Hinds Take America: Late Nights, Loud Guitars
“One second – I’m going to grab a beer so I’ll feel relaxed and tell you our secrets,” Ana García Perrote says with a laugh. The 21-year-old singer-guitarist is backstage at a theater in Lille, France, killing time before she hits the stage with the Madrid-based quartet Hinds. Their shows are ridiculously fun garage-rock rave-ups – much like their debut LP, Leave Me Alone – and lately the crowds have been wilder than ever, which is just how Hinds like it. “Our audiences used to be more shy,” Perrote says after finding a Belgian brew. “But now people know that if you go to a Hinds show, you can get as drunk as you want, and dance as much as you want, and you can even go onstage. You can just feel free for an hour.”
Hinds began in the summer of 2011, when Perrote and singer-guitarist Carlotta Cosials, who met through an ex-boyfriend, brought a couple of acoustic guitars along on a vacation to Spain’s Mediterranean coast. “I didn’t know how to play,” says Cosials, 24, “but Ana taught me the three chords that she knew.” They ended up sitting on the beach, strumming Bob Dylan’s “It Ain’t Me, Babe” and trying to memorize the knotty lyrics. “We got really obsessed,” Perrote says. “We had tan lines from where the guitars cast shadows on our bodies, and our fingers had marks on them.” Next, they tried busking their Dylan cover and a few other songs by the shore; it was good enough to bring in 30 euros. “We were so happy that we could pay for the gas to Madrid and back!” says Perrote.
That fall, they played a couple of gigs back home as a duo. The first was a success. “Madrid is super-small – we only have, like, five venues, and they’re all right next to each other,” Cosials says. “So suddenly seeing your friend playing guitar and singing was a very bizarre thing. Everybody was so happy.” But the spell came undone at their second-ever show. “We changed all the songs on the set list and played new ones and more difficult ones,” Cosials says regretfully. “It was terrible!
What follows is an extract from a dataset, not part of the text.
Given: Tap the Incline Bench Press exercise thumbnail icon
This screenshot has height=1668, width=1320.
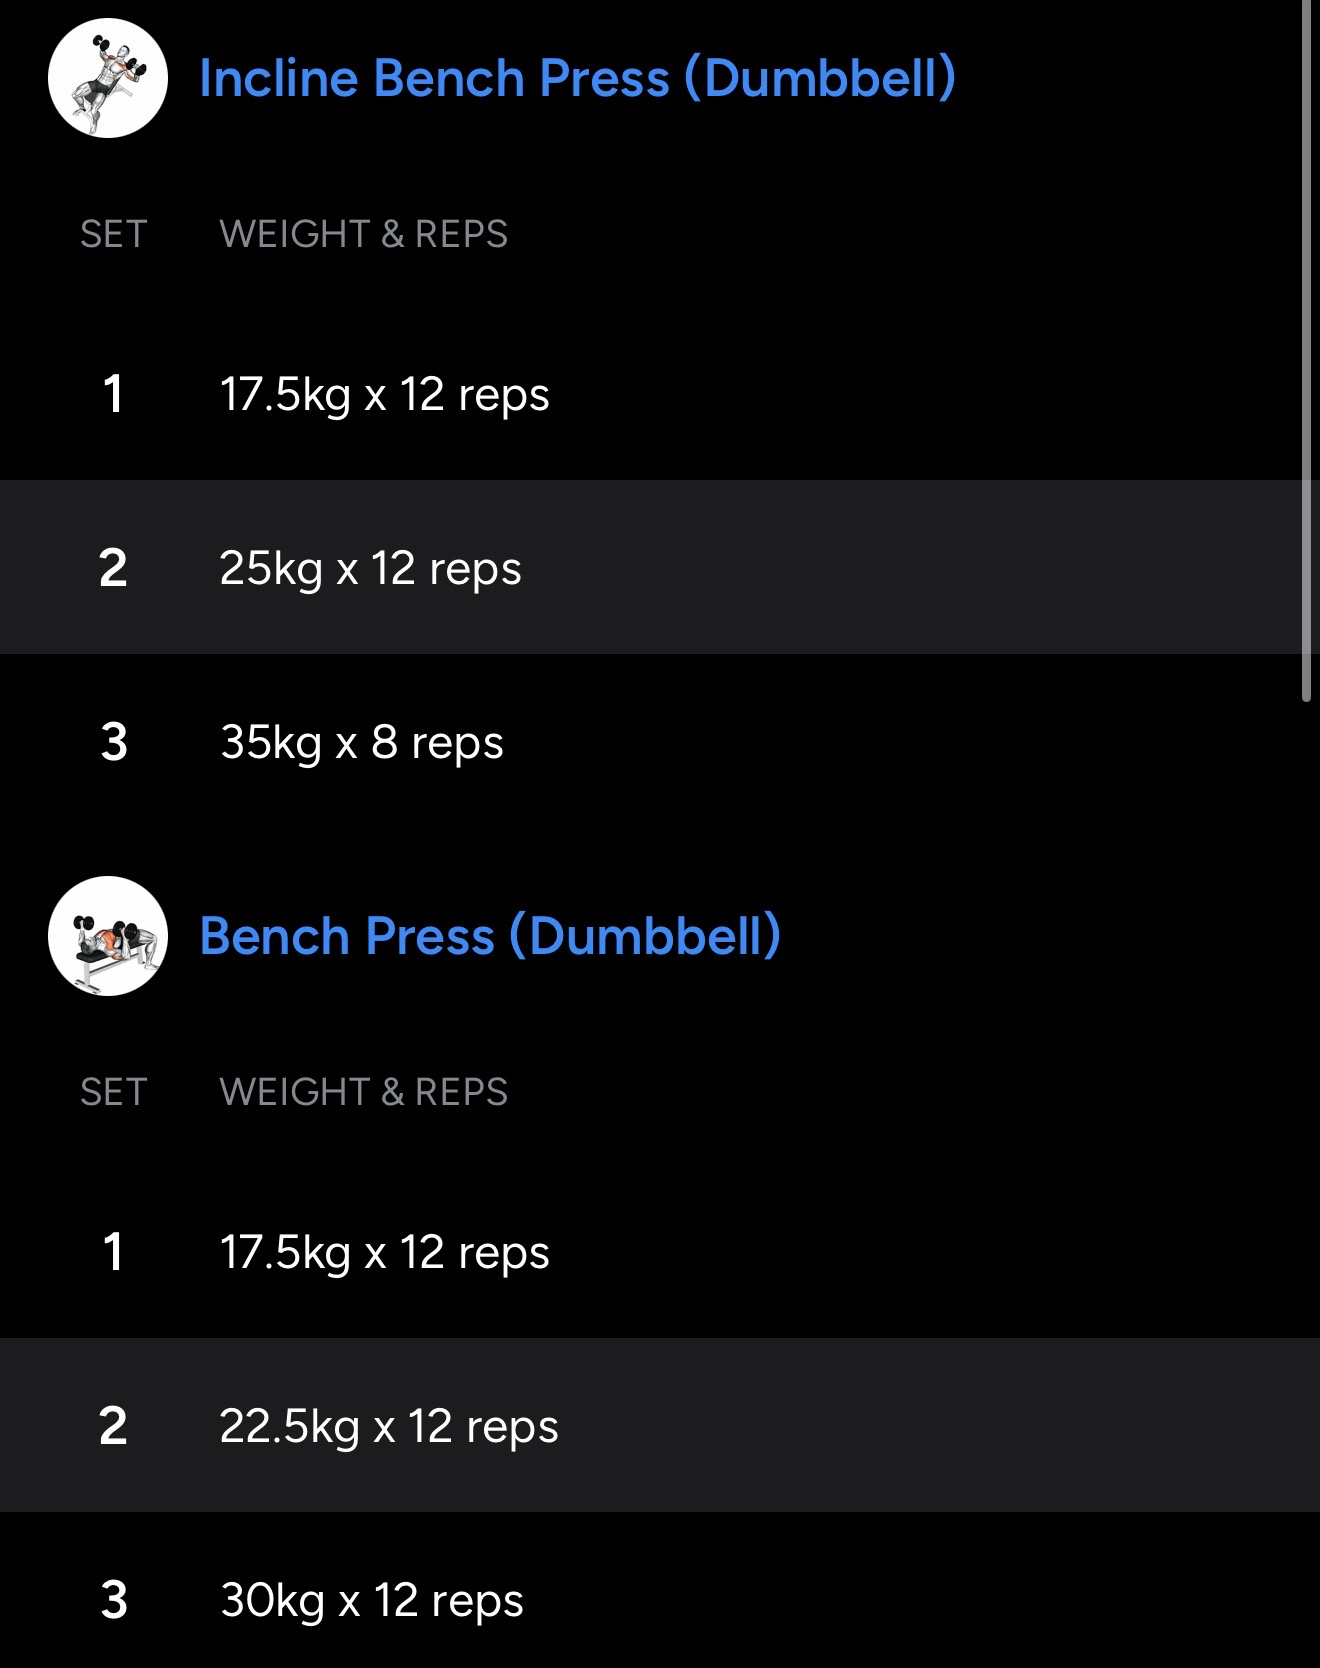Looking at the screenshot, I should pos(108,78).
We were super-ashamed.”
Their career quieted down after that, only to roar back in 2014, when they rounded out their lineup with bassist Ade Martin, 23, and drummer Amber Grimbergen, 19. A few buzzy singles later, they were selling out club shows in the U.K. and Germany. “We uploaded some songs to the Internet, and that evening we had emails from people in London and the U.S.,” Cosials recalls. “Even if we weren’t totally ready to show ourselves to the world, we decided to just do it and accept that our level of knowledge of being in a band was zero.” She laughs. “It’s crazy!”
At the time, the band was known as Deers; in early 2015, after a similarly named act threatened legal action, they posted a characteristically carefree handwritten response online. “We received an email from a Canadian lawyer saying that our name created confusion with his band’s name,” they wrote. “And that name is not even Deers (LOL). We tried our best, really, but we have no choice, so… Okay!!! Let’s take this with a smile!!!! Deers are now Hinds! And we are the same people, we are even the same animal! Unbelievable!”
The band will spend the month of February riding around Europe in their tour manager’s van in support of Leave Me Alone, chatting and listening to Strokes and Mac DeMarco albums to pass the time. “We are very, very talkative,” Cosials says. “I don’t know if it’s because we’re Spanish or something, but we talk almost all the time when we’re awake.”
After that, they’re excited to return to the States this March. “The wildness of Americans really turns us on,” Cosials says. “People really give themselves to the music. In Europe, people don’t go that crazy. Music is the door of freedom!” They’re still talking about the house party they played in one Kansas City fan’s basement after rocking a local theater in October. “It was exactly how Europeans imagine American parties,” Perrote says. “There was alcohol, there was weed, there was everything. Everyone was making out with each other. We couldn’t hear anything because everything was so loud. This is the best work ever, seriously.”